■ Provided information
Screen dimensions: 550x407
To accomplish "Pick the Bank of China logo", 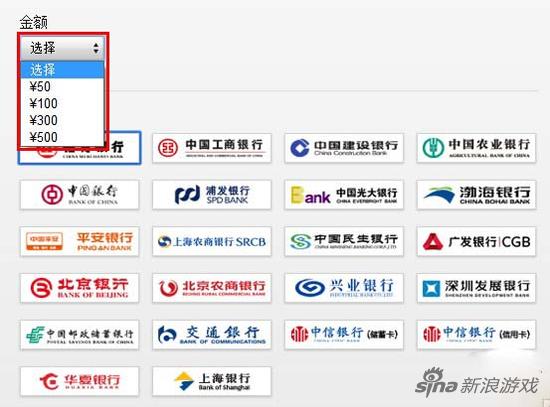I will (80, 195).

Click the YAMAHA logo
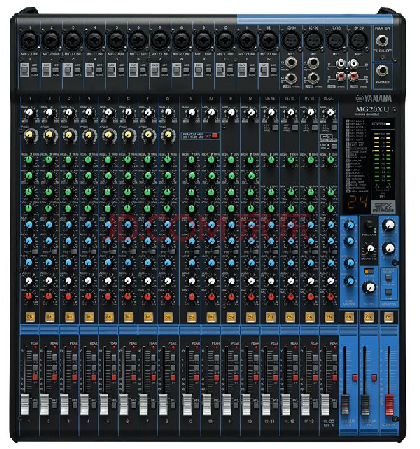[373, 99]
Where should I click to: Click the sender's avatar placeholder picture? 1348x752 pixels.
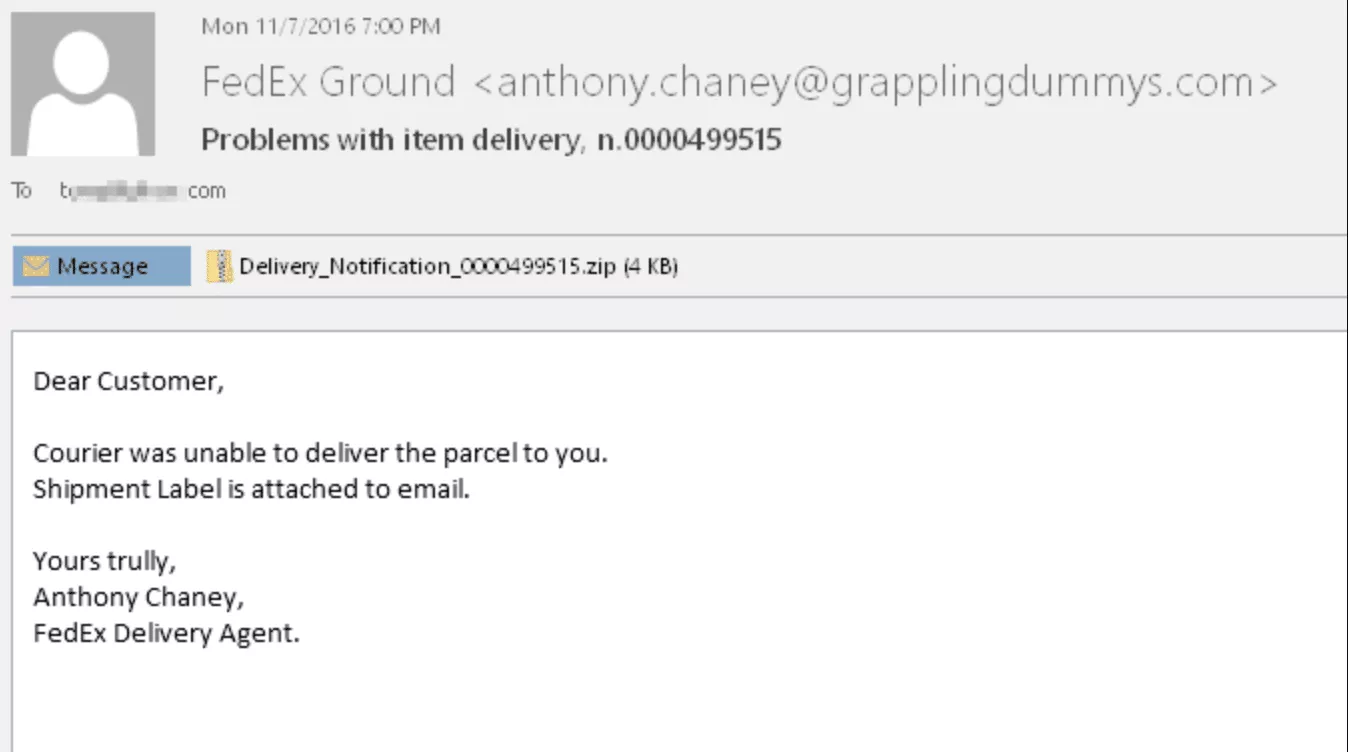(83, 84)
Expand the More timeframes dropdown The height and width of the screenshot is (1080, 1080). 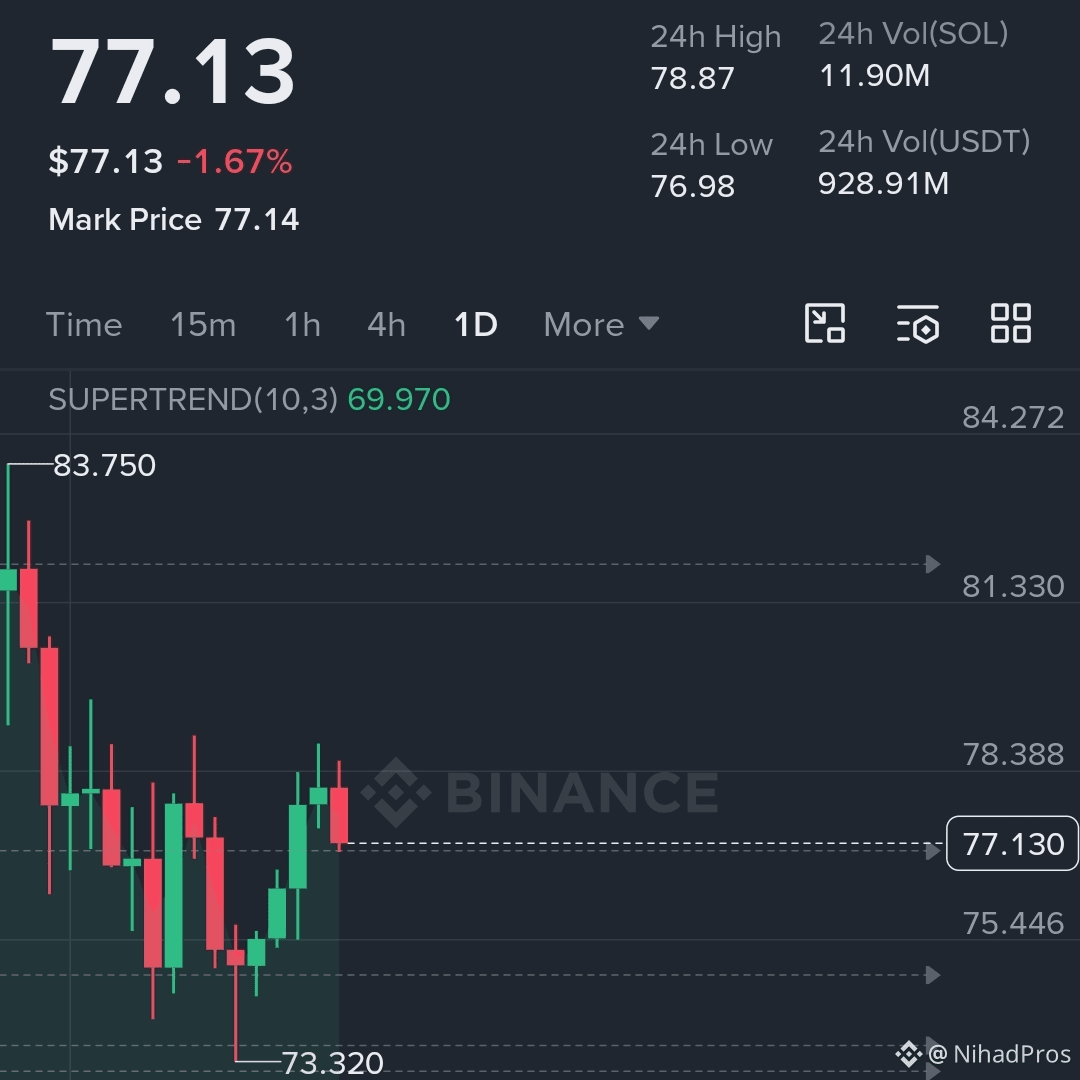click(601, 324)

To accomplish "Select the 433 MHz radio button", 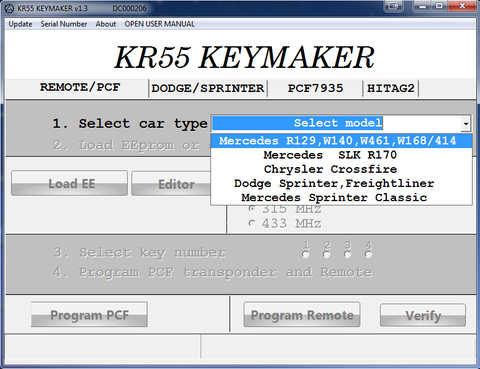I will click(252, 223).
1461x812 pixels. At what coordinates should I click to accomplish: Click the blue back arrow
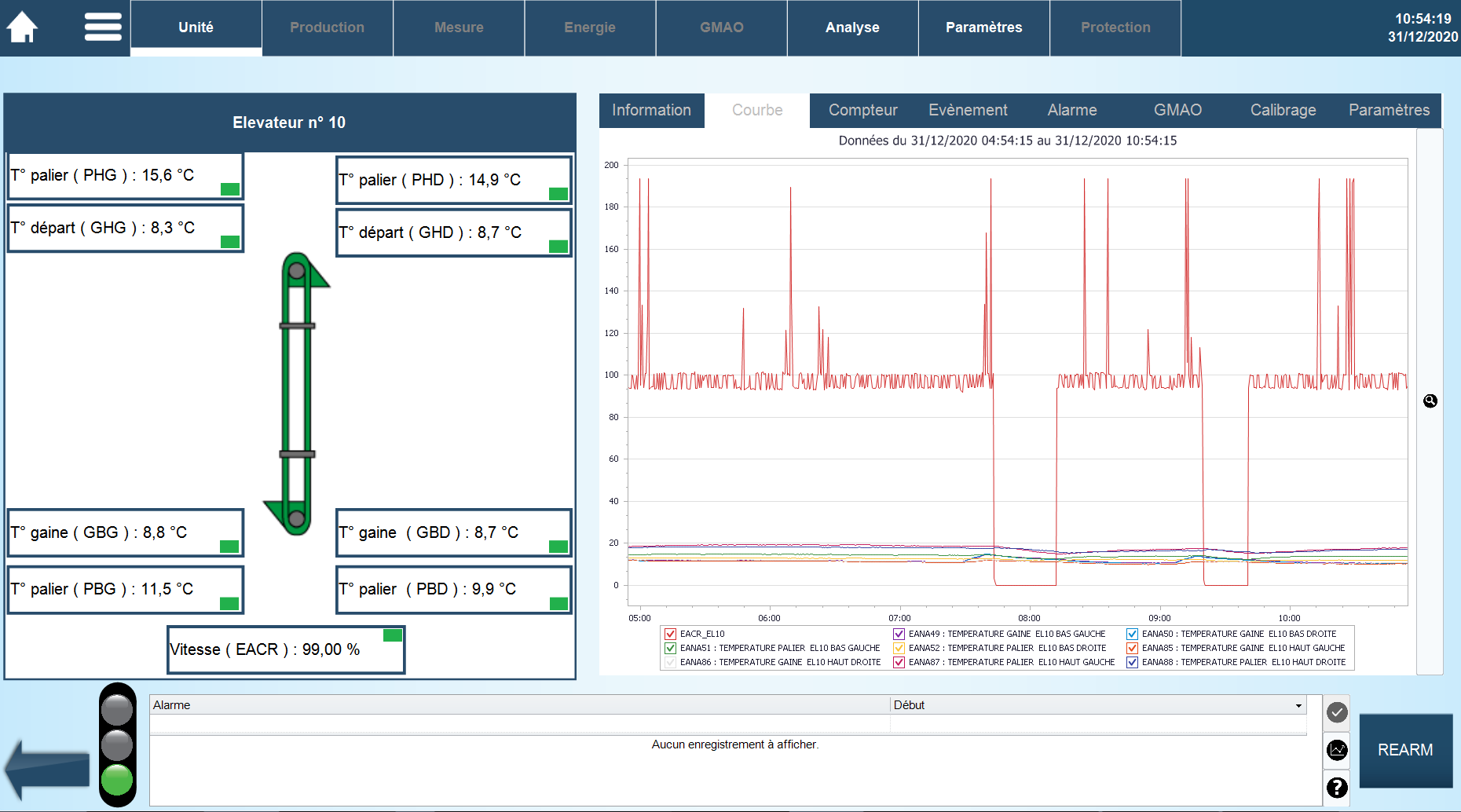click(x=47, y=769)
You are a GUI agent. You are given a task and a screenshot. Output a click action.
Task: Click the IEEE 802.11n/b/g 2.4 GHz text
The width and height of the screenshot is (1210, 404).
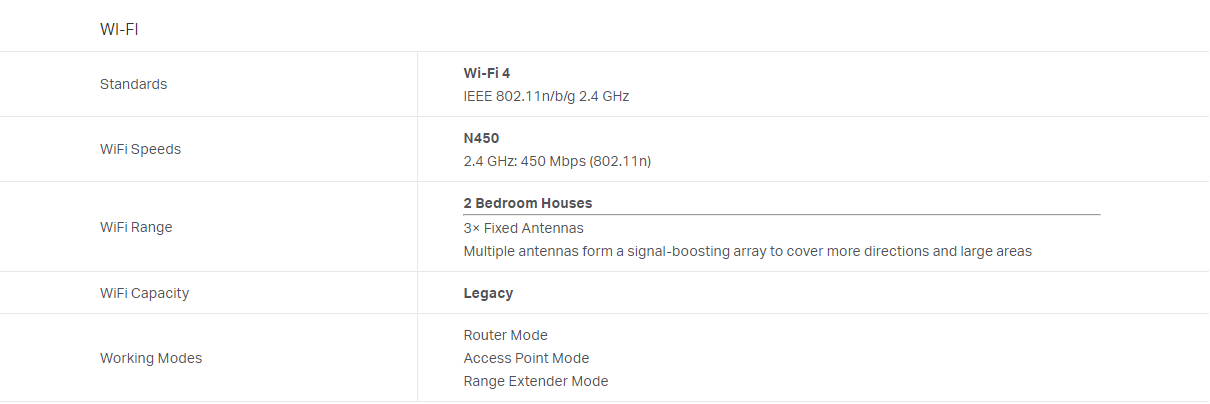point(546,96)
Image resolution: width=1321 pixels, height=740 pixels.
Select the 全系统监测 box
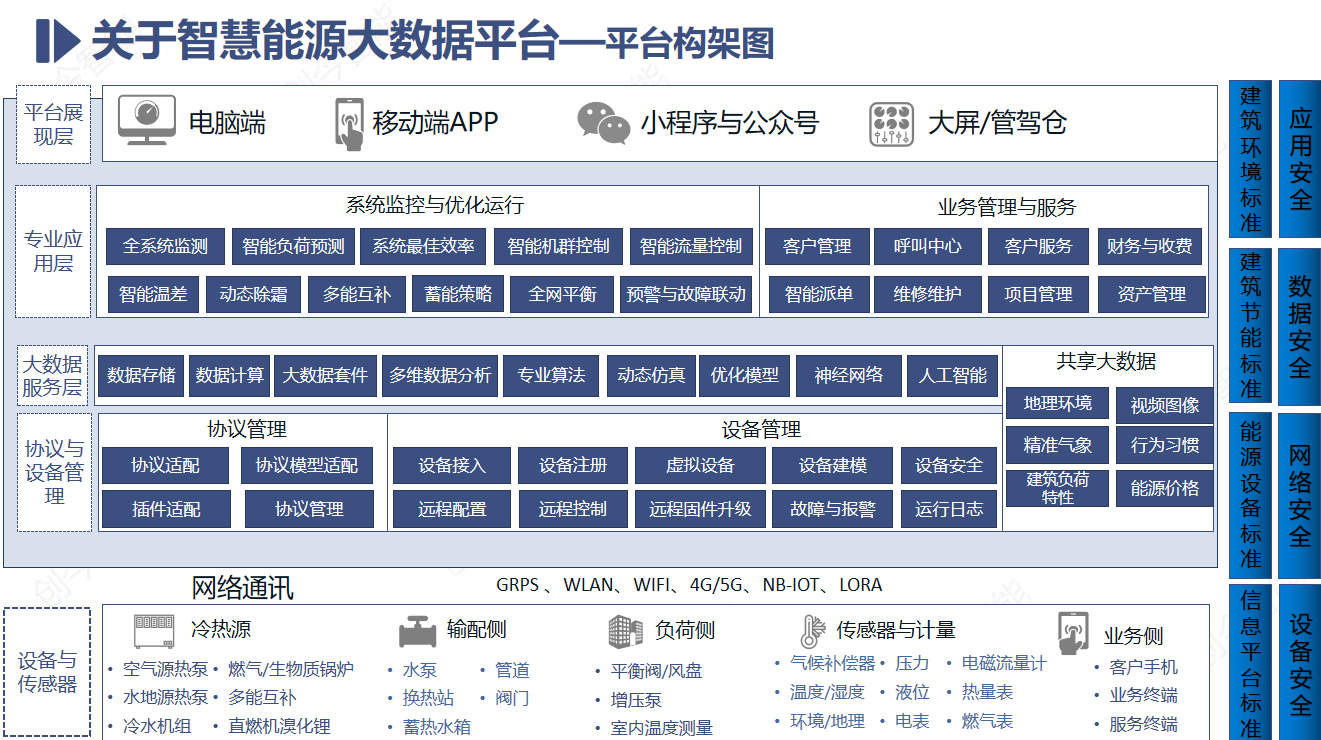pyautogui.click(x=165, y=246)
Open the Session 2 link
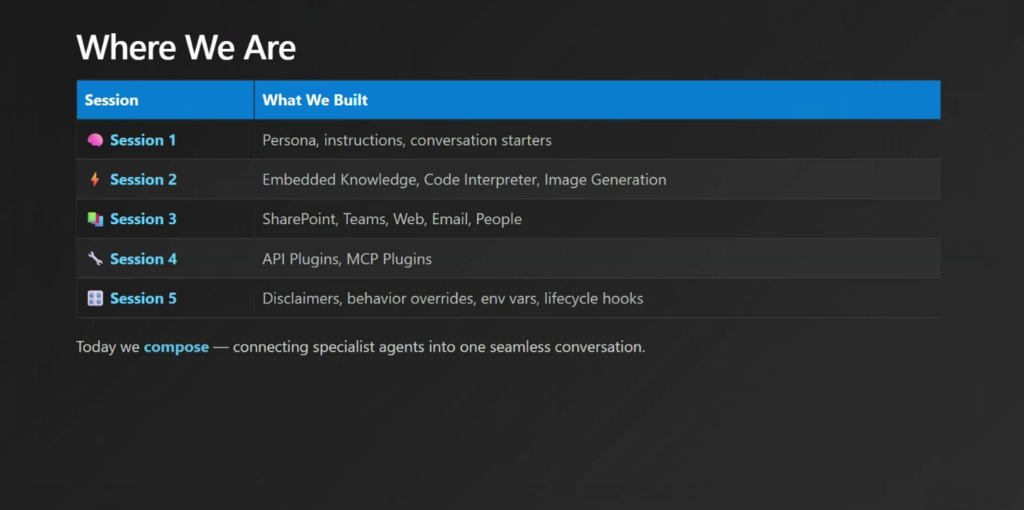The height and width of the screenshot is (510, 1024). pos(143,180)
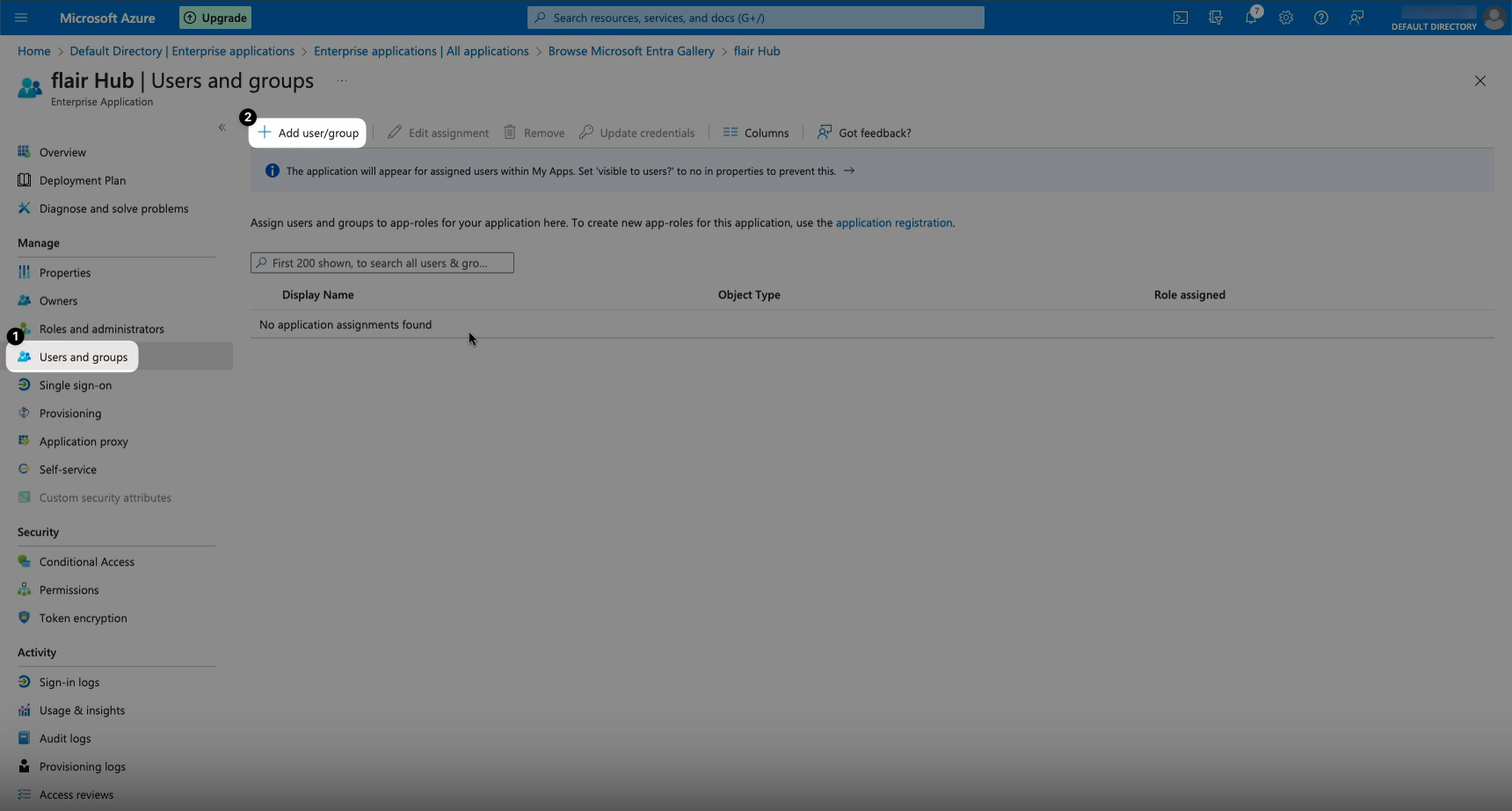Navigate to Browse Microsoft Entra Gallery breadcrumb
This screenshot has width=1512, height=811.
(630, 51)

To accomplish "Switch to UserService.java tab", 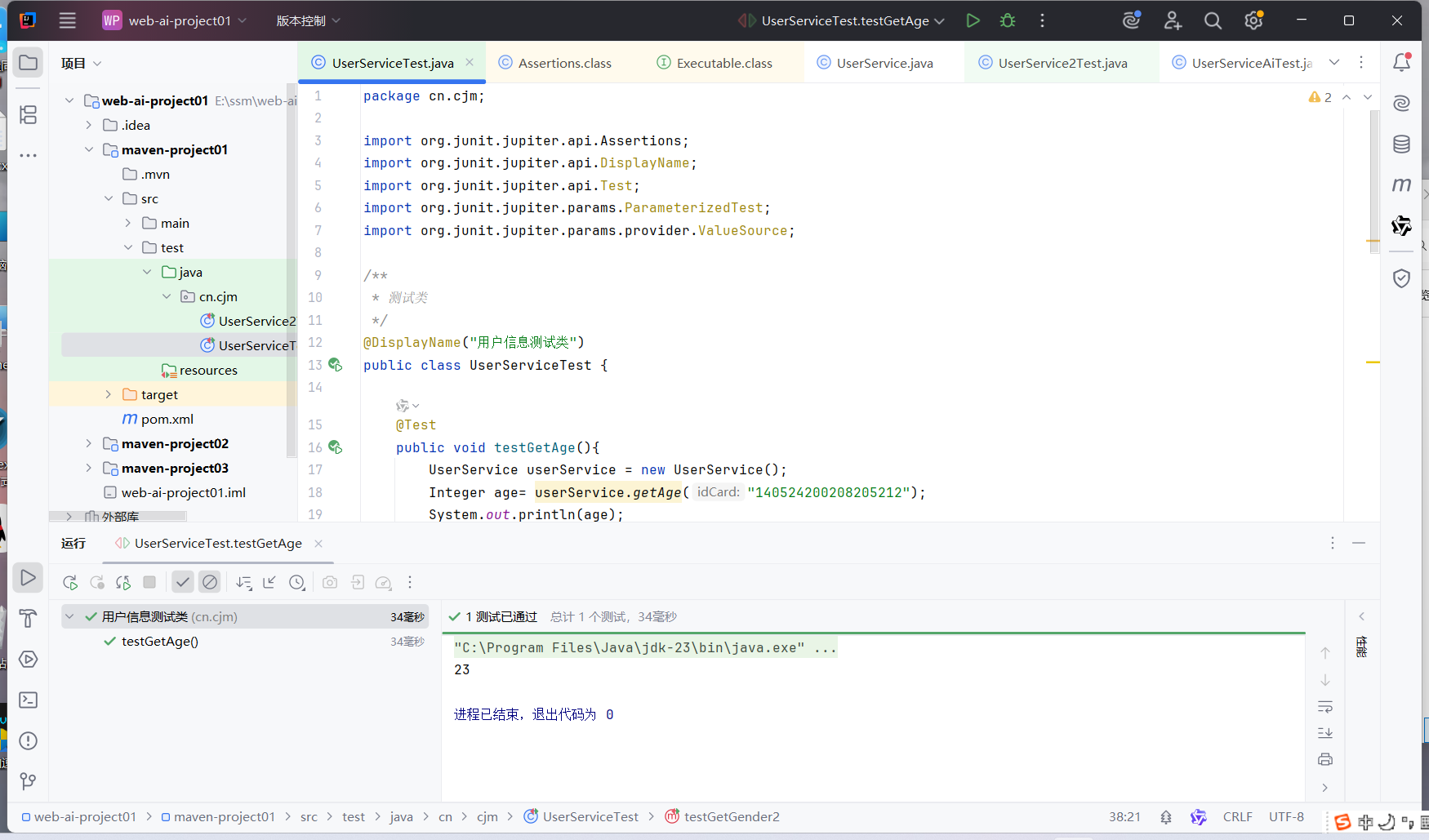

■ Task instructions
All lines above between the line that contains "You are a GUI" and the last line of the entries, both included, must be transcribed exactly. No pictures are to appear.

■ Written solution
You are a GUI agent. You are given a task and a screenshot. Output a click action.
Task: Click the IEEE 802.11n/b/g 2.4 GHz text
The width and height of the screenshot is (1210, 404).
point(546,96)
Image resolution: width=1321 pixels, height=740 pixels.
Select the 全系统监测 box
pyautogui.click(x=165, y=246)
Open the Session 2 link
The height and width of the screenshot is (510, 1024). pos(143,180)
Navigate to Browse Microsoft Entra Gallery breadcrumb
This screenshot has width=1512, height=811.
(630, 51)

To accomplish "Switch to UserService.java tab", 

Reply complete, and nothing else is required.